The Glory of the Lord

In the devil class, we noted out a strange feature of the New Jerusalem as portrayed in Revelation: the kings of all nations come to pay tribute there. It seems that we are to envision the continued existence of the system of “the nations” in the Kingdom of God — and that God’s glory somehow requires glorification, not just in general as Agamben points out, but specifically from the rulers of this world. This trope has deep roots in the prophetic expansion of the Deuteronomistic paradigm, an expansion that made YHWH an actor on the world stage. Even when God is using a pagan ruler as a mere tool, the glory of that ruler seems to contribute to God’s prestige — all the moreso when God ultimately rejects and punishes that ruler, showing himself to be the true sovereign.

It is in this context that we must understand Athanasius’s On the Incarnation. This might seem surprising, because in many ways the text renders the Last Judgment an awkward afterthought, instead emphasizing very this-worldly concerns — Christ’s victory over idols, over pagan oracles, over the fear of death, over sensuality, over violence…. These strangely “empirical” proofs of the reality of the resurrection take priority over Athanasius’s metaphysical musings about the corruptibility of the flesh, and indeed, one almost gets the impression that God sets himself a hard problem (how to fix human corruption while nonetheless remaining true to his word that humans must suffer death for their disobedience?) so that it will be all the more awesome when he solves it. At every step, Athanasius emphasizes that God in Christ is as strong as possible, as glorious as possible, an insistence that is all the more striking when he tries to “spin” his death on the cross as the greatest possibly glory rather than as a mark of the deepest shame.

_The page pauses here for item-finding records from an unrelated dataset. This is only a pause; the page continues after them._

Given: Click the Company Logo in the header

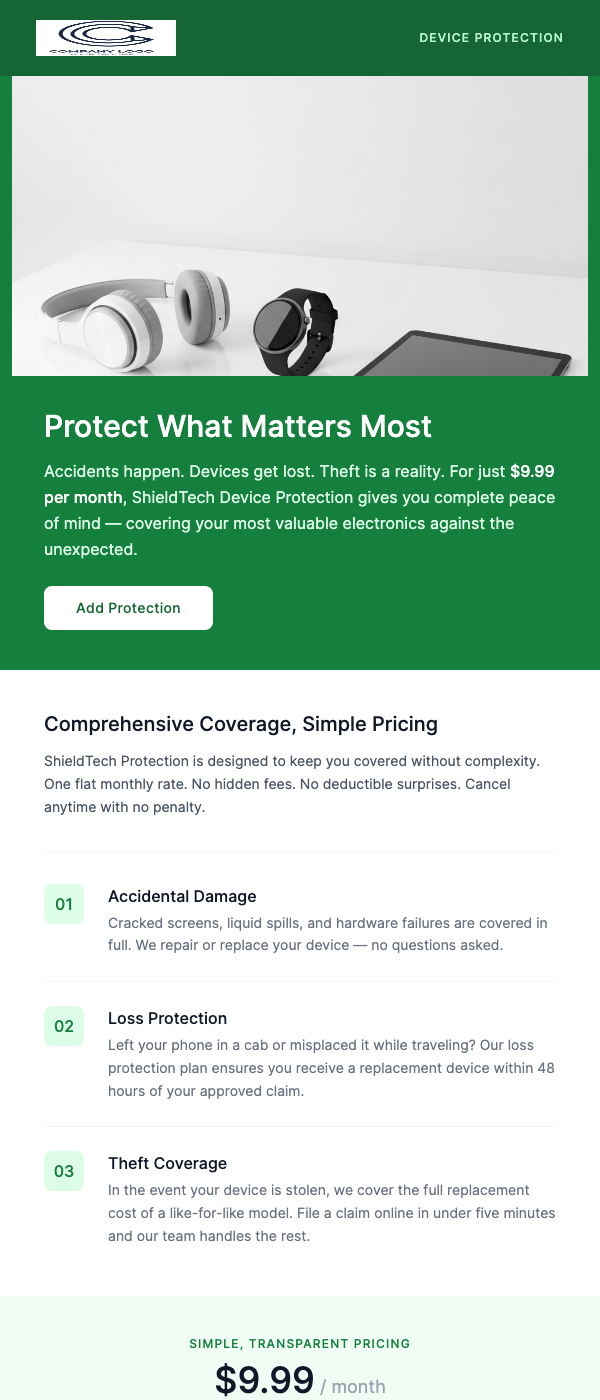Looking at the screenshot, I should [x=106, y=38].
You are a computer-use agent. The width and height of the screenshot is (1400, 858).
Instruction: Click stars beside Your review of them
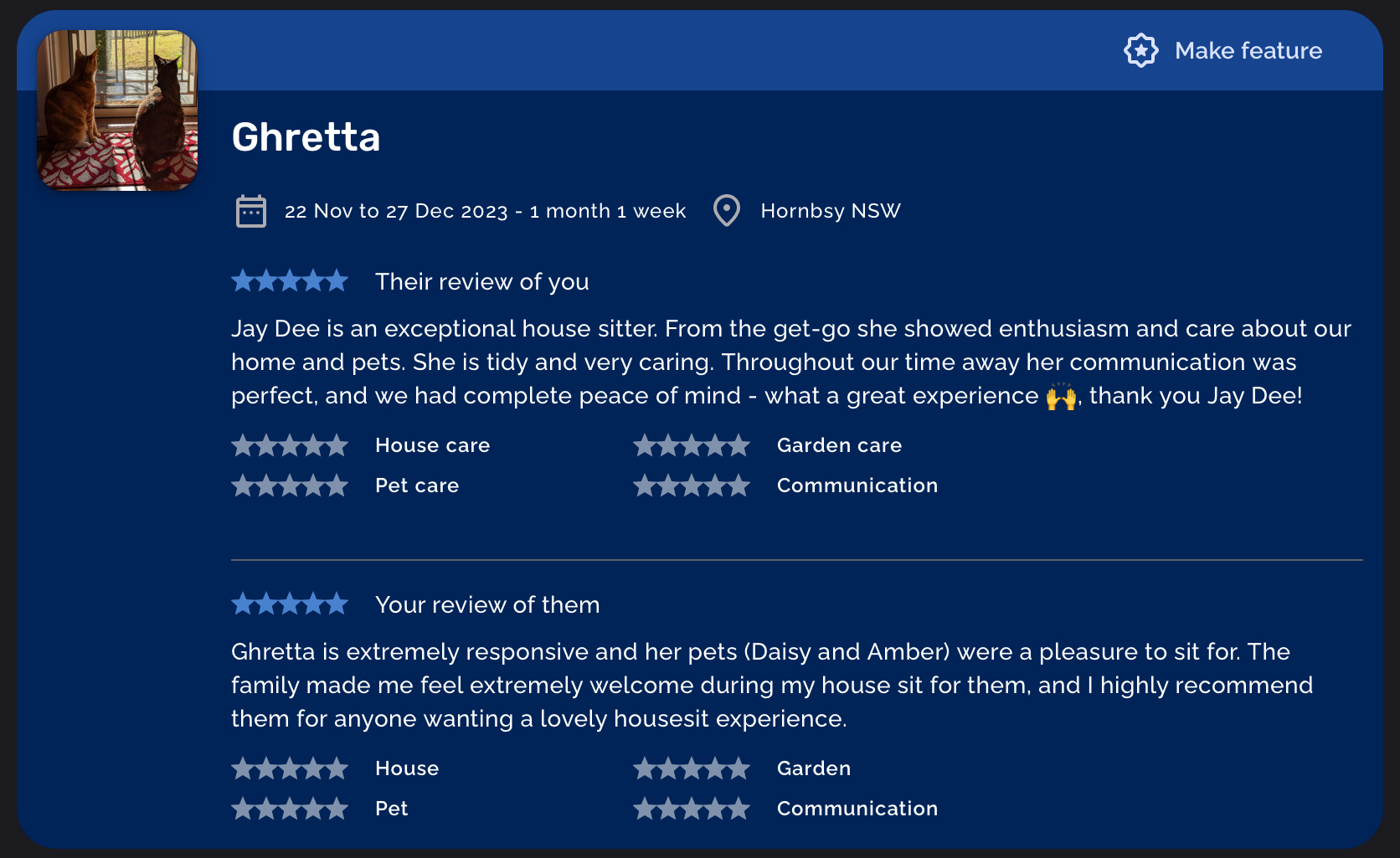click(x=290, y=604)
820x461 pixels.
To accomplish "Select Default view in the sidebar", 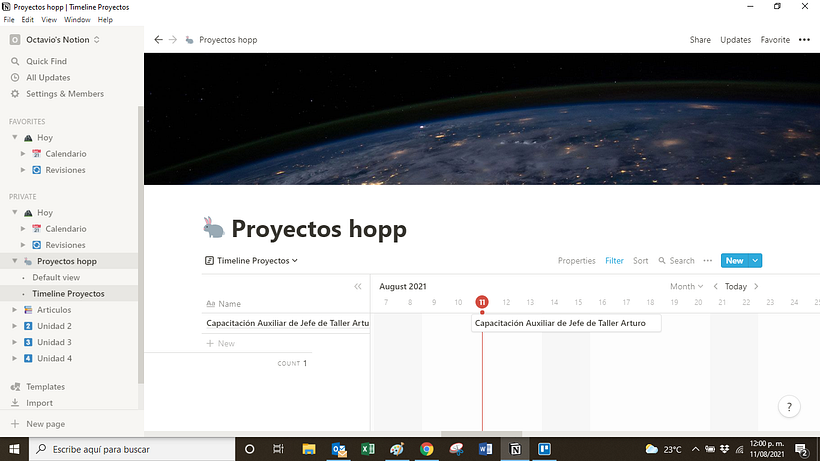I will (x=56, y=278).
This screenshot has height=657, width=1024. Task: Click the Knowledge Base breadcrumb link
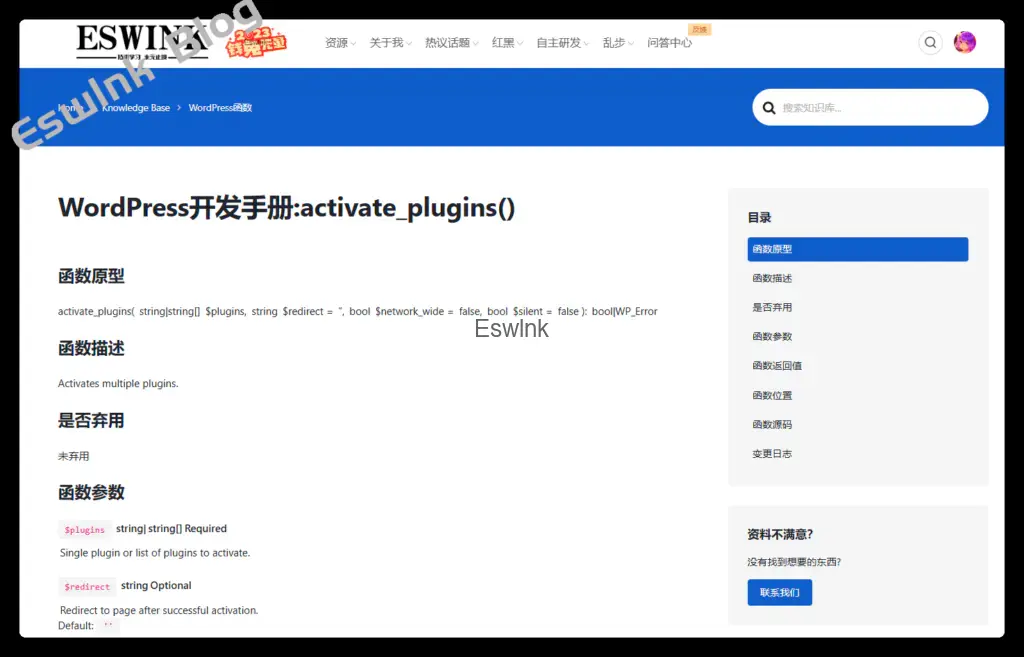(136, 108)
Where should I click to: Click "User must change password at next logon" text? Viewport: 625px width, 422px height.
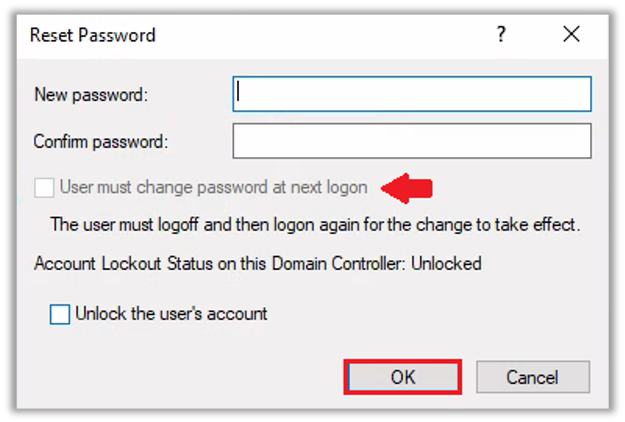214,187
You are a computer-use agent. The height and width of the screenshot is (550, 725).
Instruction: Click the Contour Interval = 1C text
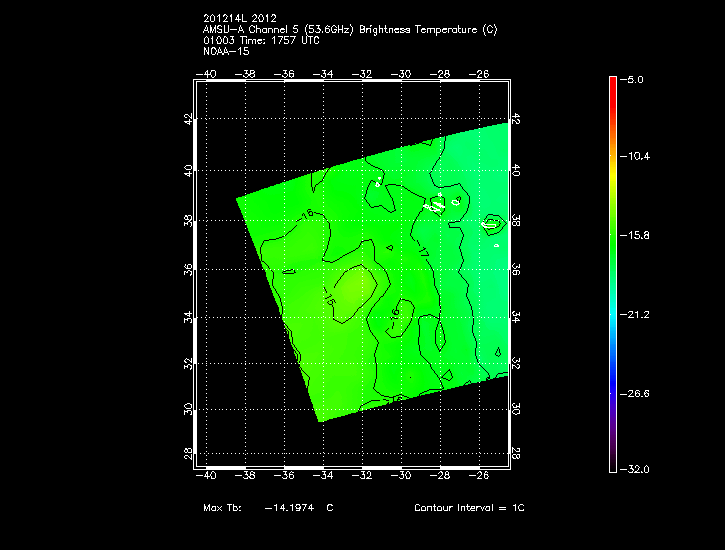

The text was most likely written before Constantine’s conversion, but it seems that such an event is a logical outgrowth of the general scheme Athanasius lays out — after all, what could be more glorious than for the ruler of the unprecedentedly large and powerful Roman empire to testify to Christ’s divinity and victory? The development of Christianity into an imperial religion was not the only way it could have played out, perhaps, but it was also not arbitrary. Desire for recognition on the world political scene is built into the apocalyptic paradigm within which Christian theology traces its idiosyncratic path.